The optical element may comprise one or more controllable mirrors, one or more dispersive elements, such as prisms, or polarization beam deflectors, or the like. The device may comprise one or more processors, and memory, configured in a known manner, in communication with the optical element in order to provide the defined scanning pattern (e.g. scanning across the target area) at a desired operative distance.

The optical element may additionally comprise one or more lenses, configured to modify the beam of light when leaving the device.

The device may comprise one or more power sources, such a battery packs (e.g. rechargeable batteries). The device may be configured to connection to an external power source.

The device may be configured to be shaped as a handheld, or shoulder mounted, firearm. For example, the device may be configured to be shaped as small arms. The device may comprise a sight, such as an optical sight mounted with the device, for ease of use. The device may be configured to allow for calibration of the sight with the scanning pattern/target area.

The device may be suitable for use on a vessel, such a passenger ship, cargo vessel, etc. According to another aspect, there is provided a light-emitting device, such as handheld device comprising at least one light source together with at least one optical element, where the light source is configured to emit at least one directable beam of light, via the optical element, to a defined target area at an operative distance.

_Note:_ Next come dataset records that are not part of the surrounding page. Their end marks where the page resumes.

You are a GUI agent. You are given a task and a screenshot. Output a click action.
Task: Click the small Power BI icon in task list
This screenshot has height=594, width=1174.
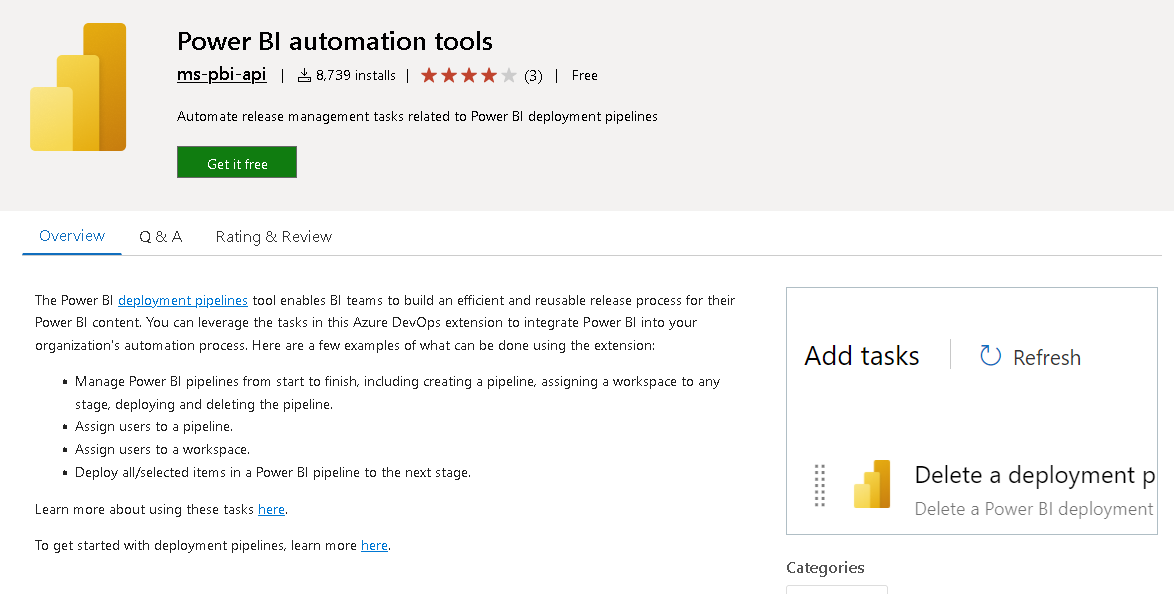point(872,484)
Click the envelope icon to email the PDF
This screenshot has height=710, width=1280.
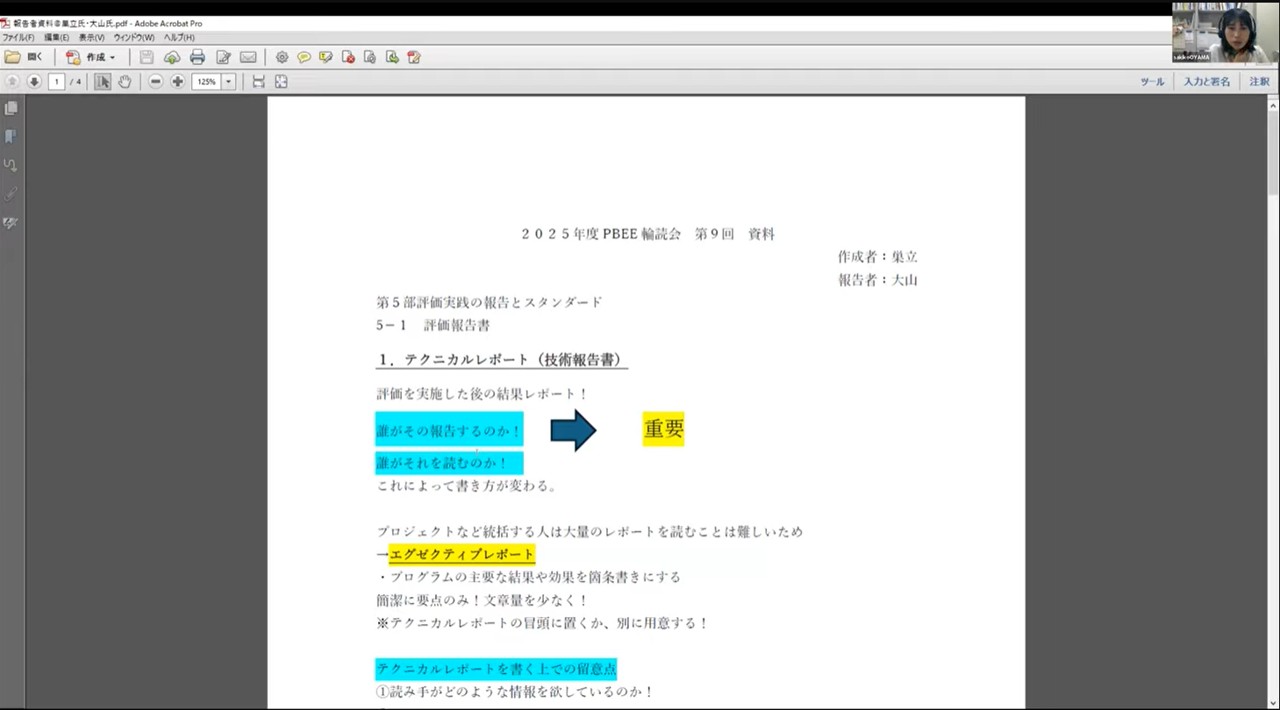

The device may be configured to direct the beam so as to provide a defined scanning pattern, scanning across the target area, at that desired operative distance.

According to another aspect, there is a handheld radiation-emitting device, comprising at least one radiation source and a controllable-output element, the radiation source configured to emit at least one controllable beam of radiation (e.g. spatially coherent radiation) via the output to a target area at an operative distance.

According to another aspect of the invention, there is a method of interacting or interfering with optical devices and/or persons.

The method may comprise directing at least one directable beam of light (e.g. via an optical element) to a defined target area at an operative distance. The method may comprise directing the beam so as to provide a defined scanning pattern (e.g. scanning across the target area) at that desired operative distance.

The method may comprise directing the beam so as to provide a defined scanning pattern at a plurality of desired operative distances. The method may comprise directing the beam such that, at dissimilar operative distances, the target area may remain the same of similar.

The operative distances may be in the range of 10 meters to 5,000 meters from the device. The operative distances may be in the region of 100 meters to 2,000 meters from the device, for example, 100 metres to 500 metres. The operative distances may be discrete operative distances (e.g. every 10 metres, every 50 metres, every 100 metres, etc.).

A target area, perpendicular to the incidence of the beam, may be in the region of between 1 square-metre and 10 square metres. In some examples, the target area may be in the region of between 2 square-metres and 4 square-metres (e.g. 2 metres by 2 metres). In some examples, the method comprises adjusting the size of the target area (e.g. depending on particular application.

The method may comprise directing the beam at an image sensor (e.g. camera or video). The method may comprise directing the beam at a person or group.

According to a further aspect, there is provided computer program, such as computer program product (e.g. computer-readable medium), configured to provide any of the above methods.

The invention includes one or more corresponding aspects, embodiments or features in isolation or in various combinations whether or not specifically stated (including claimed) in that combination or in isolation. As will be appreciated, features associated with particular recited embodiments relating to apparatus, may be equally appropriate as features of embodiments relating specifically to methods, and vice versa.

It will also be appreciated that one or more embodiments/aspects may be useful for interacting or interfering with devices, such as optical devices, and/or persons.

The above summary is intended to be merely exemplary and non-limiting.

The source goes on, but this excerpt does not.